Going digital on projects can range from small solutions focused on a specific use case right up to a full journey toward BIM.
Yet challenges can quickly appear – for example, when files are exchanged in different formats, errors can result that cause problems within team communications and practices that negatively affect the project.
So far, only 49% of construction companies use technology to simplify or automate common processes, according to the Bluebeam guide.
Mike Foy, president of the Chartered Institute of Building (CIOB), said that architecture, engineering and construction firms often have challenges around skills, knowledge and resources, with some more inclined to collaborate or look at digital innovations and modern methods of construction.
“A tipping point in the use of modern methods and digitisation is within reach,” Foy said, in the foreword to the new Bluebeam guide.
“Digital technology plays a crucial role in the entire construction process; from clarity and consistency of vision through the digital twin, to measuring the environmental impact of both building performance and its use by the occupier.

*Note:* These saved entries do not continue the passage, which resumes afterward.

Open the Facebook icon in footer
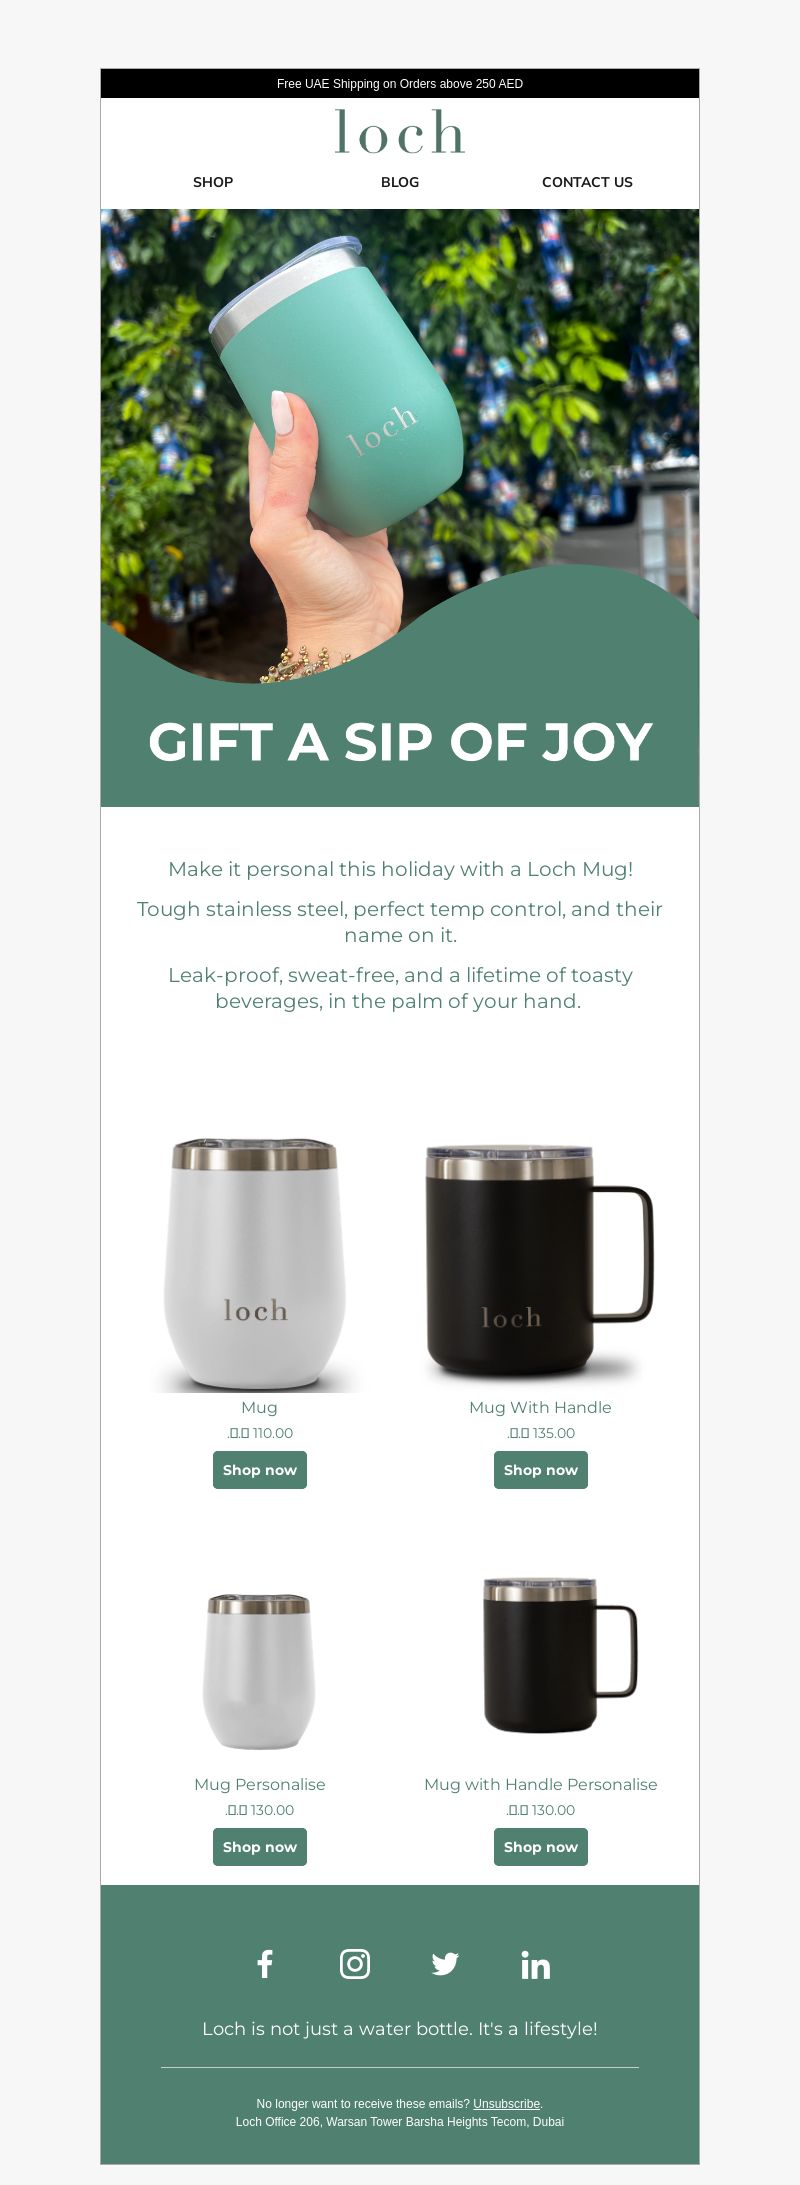800x2185 pixels. pyautogui.click(x=265, y=1964)
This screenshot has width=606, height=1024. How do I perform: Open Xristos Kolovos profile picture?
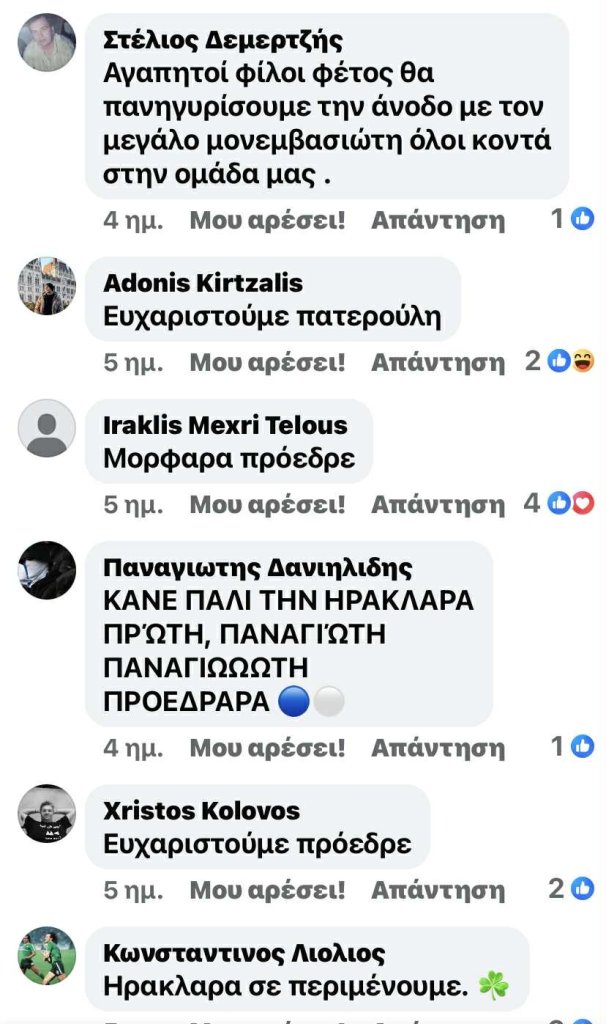pos(46,814)
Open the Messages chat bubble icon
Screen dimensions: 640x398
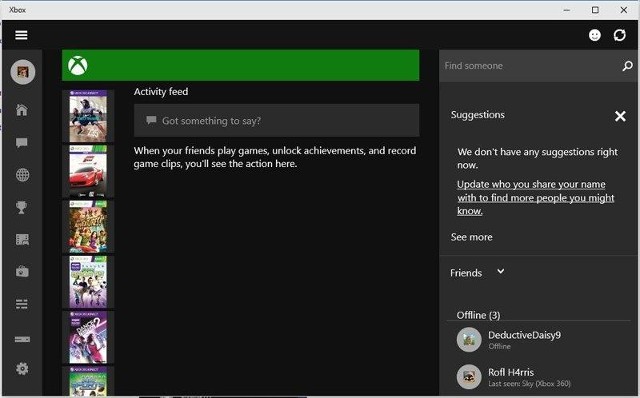coord(22,142)
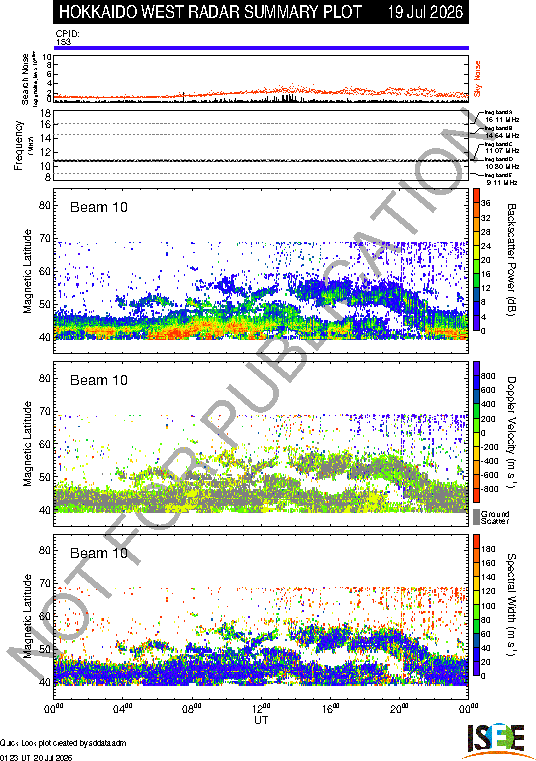This screenshot has width=536, height=761.
Task: Click the Beam 10 label in spectral width panel
Action: (99, 553)
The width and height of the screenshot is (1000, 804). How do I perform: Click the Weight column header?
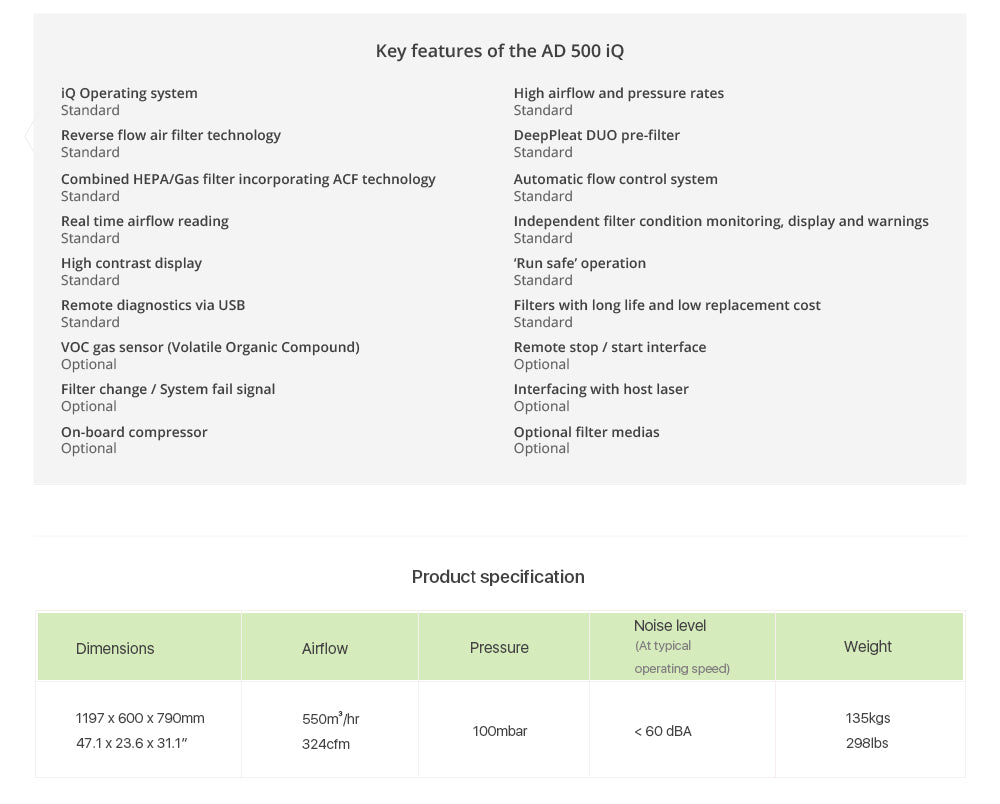click(x=867, y=647)
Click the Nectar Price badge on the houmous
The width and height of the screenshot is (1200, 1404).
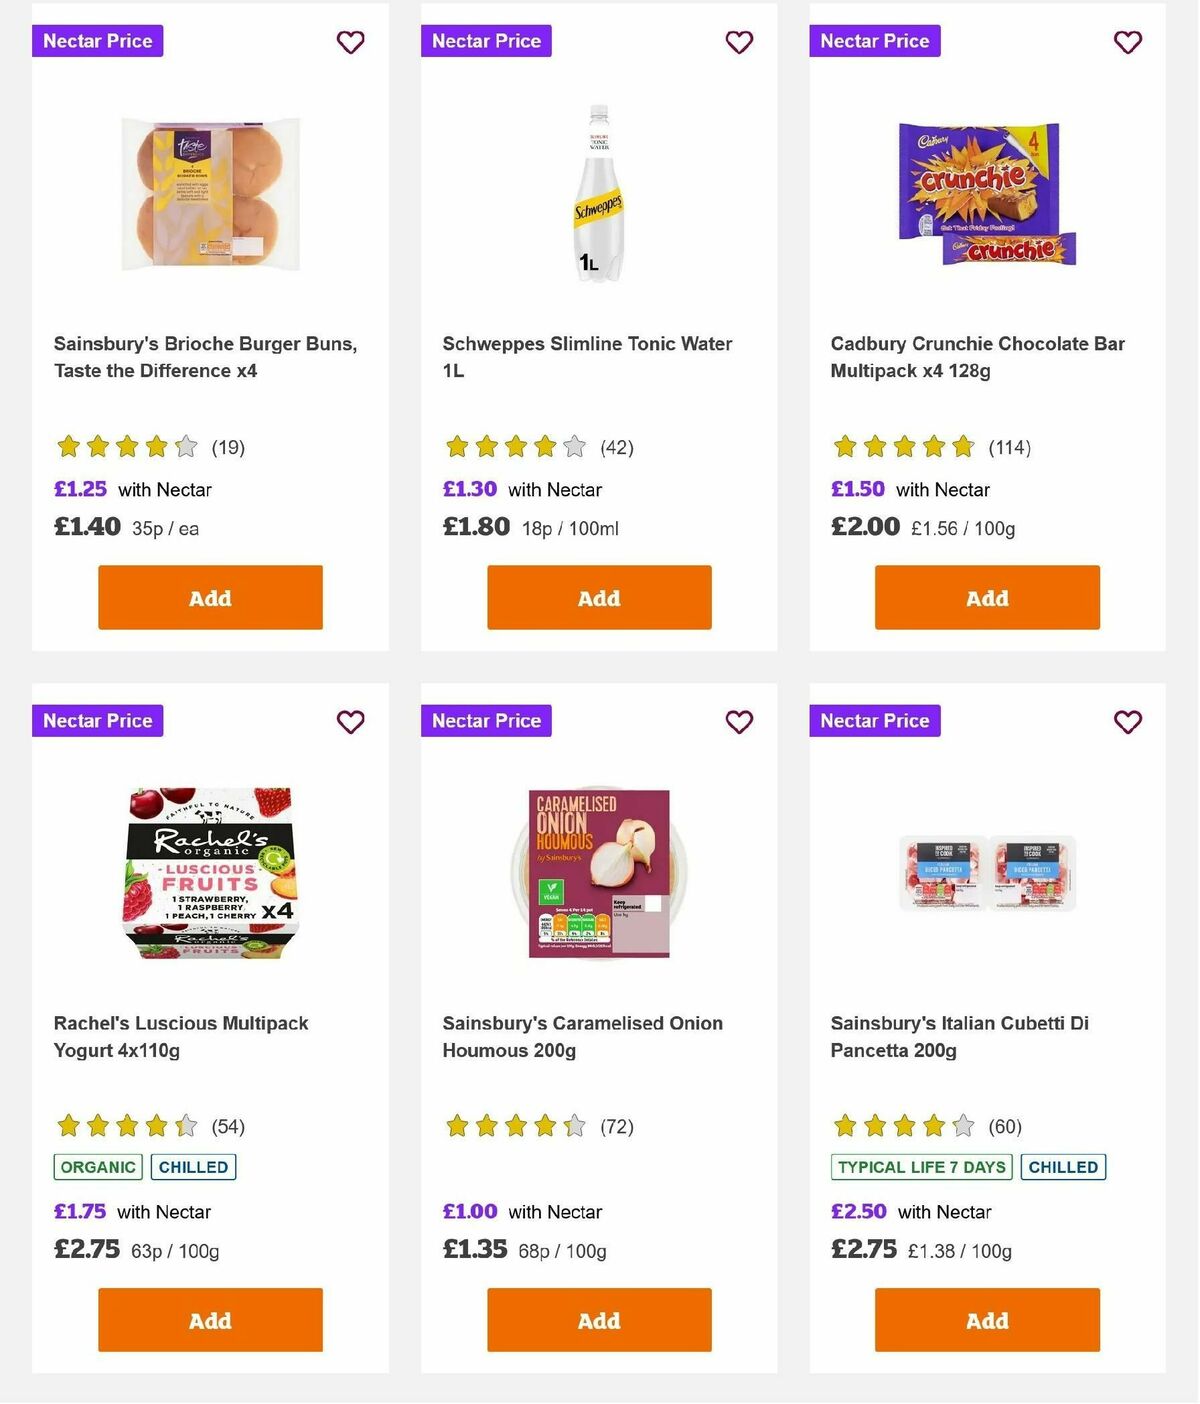click(486, 720)
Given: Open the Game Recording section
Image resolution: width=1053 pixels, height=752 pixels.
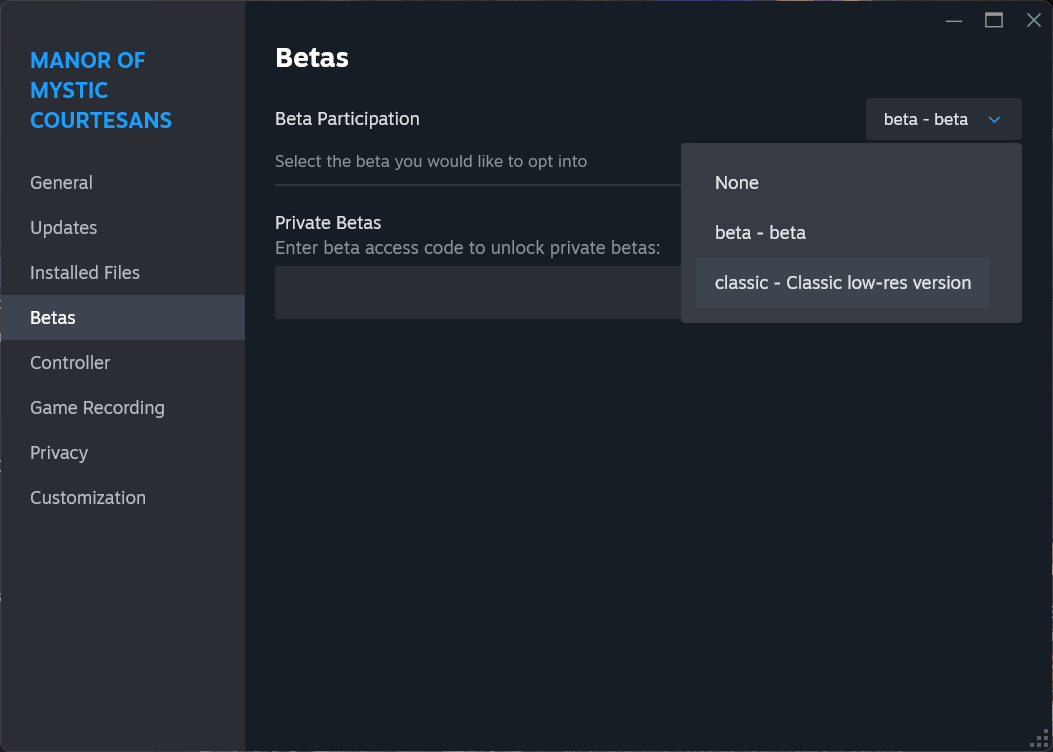Looking at the screenshot, I should point(97,408).
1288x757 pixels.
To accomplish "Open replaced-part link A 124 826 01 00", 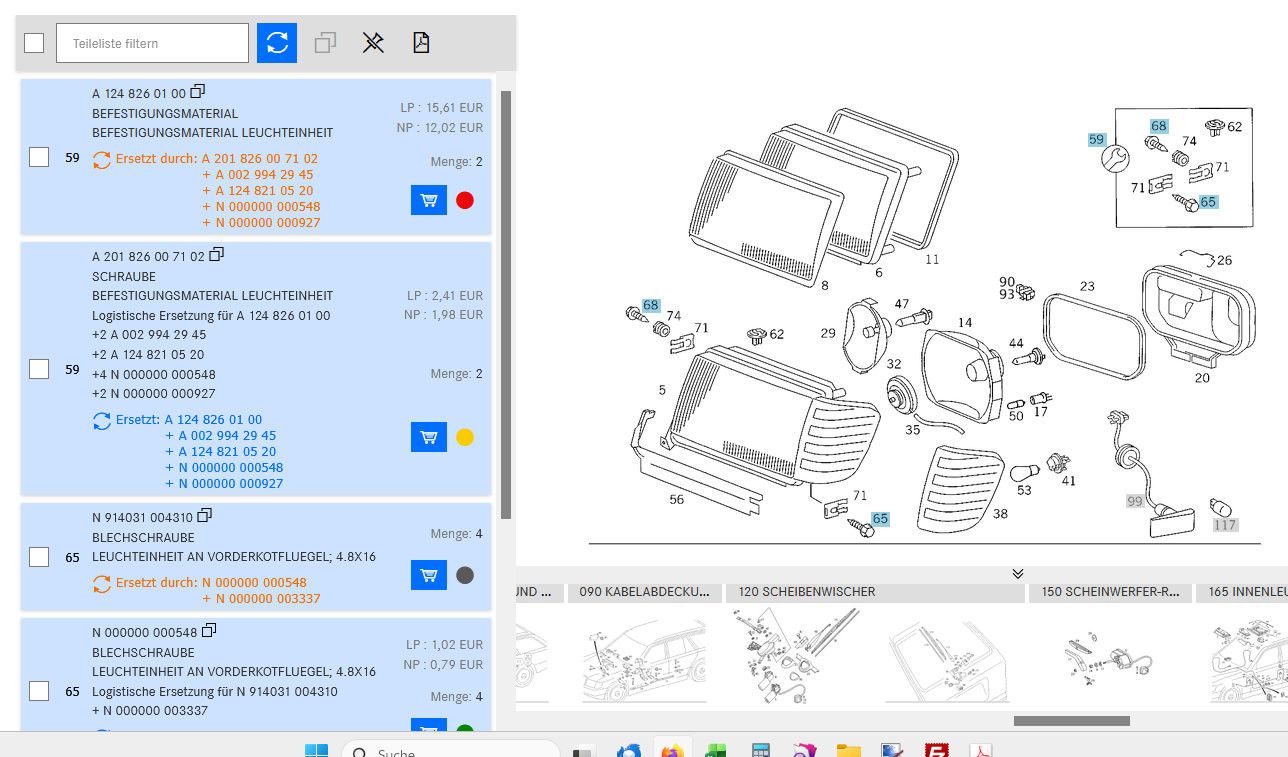I will pos(213,419).
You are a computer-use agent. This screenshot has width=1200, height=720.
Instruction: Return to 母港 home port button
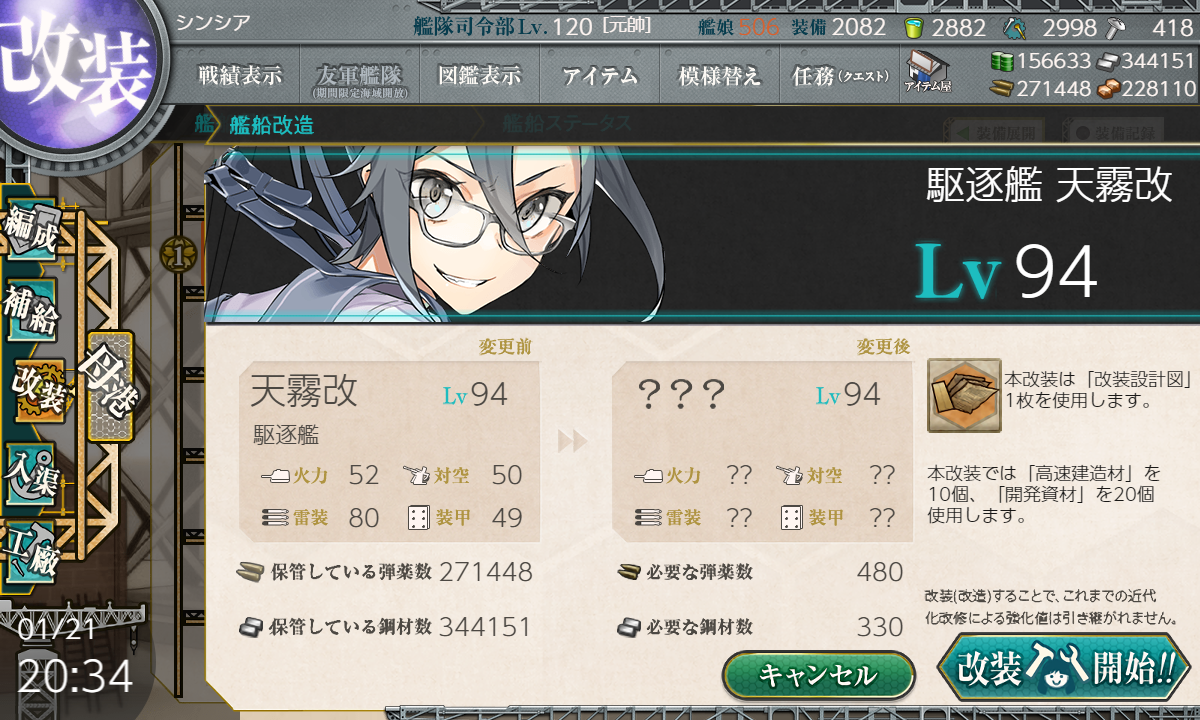[x=110, y=385]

“Digital tools that encourage proactive and real time collaboration can overcome issues that often result in spiralling costs and delays to completion which often have a knock-on effect on the wider community and supply chain.”
Foy said big challenges as an industry include achieving net zero, building safety and quality, digital technology, training and apprenticeships, social value, modern slavery, mental health, diversity and inclusion, and procurement practices.
Solving these will involve firms embracing the entire construction value stream, from inception to recycling, with a commitment to sustainable construction.
“We want to empower clients with knowledge and skills to enable them to drive a better development and construction process,” he wrote.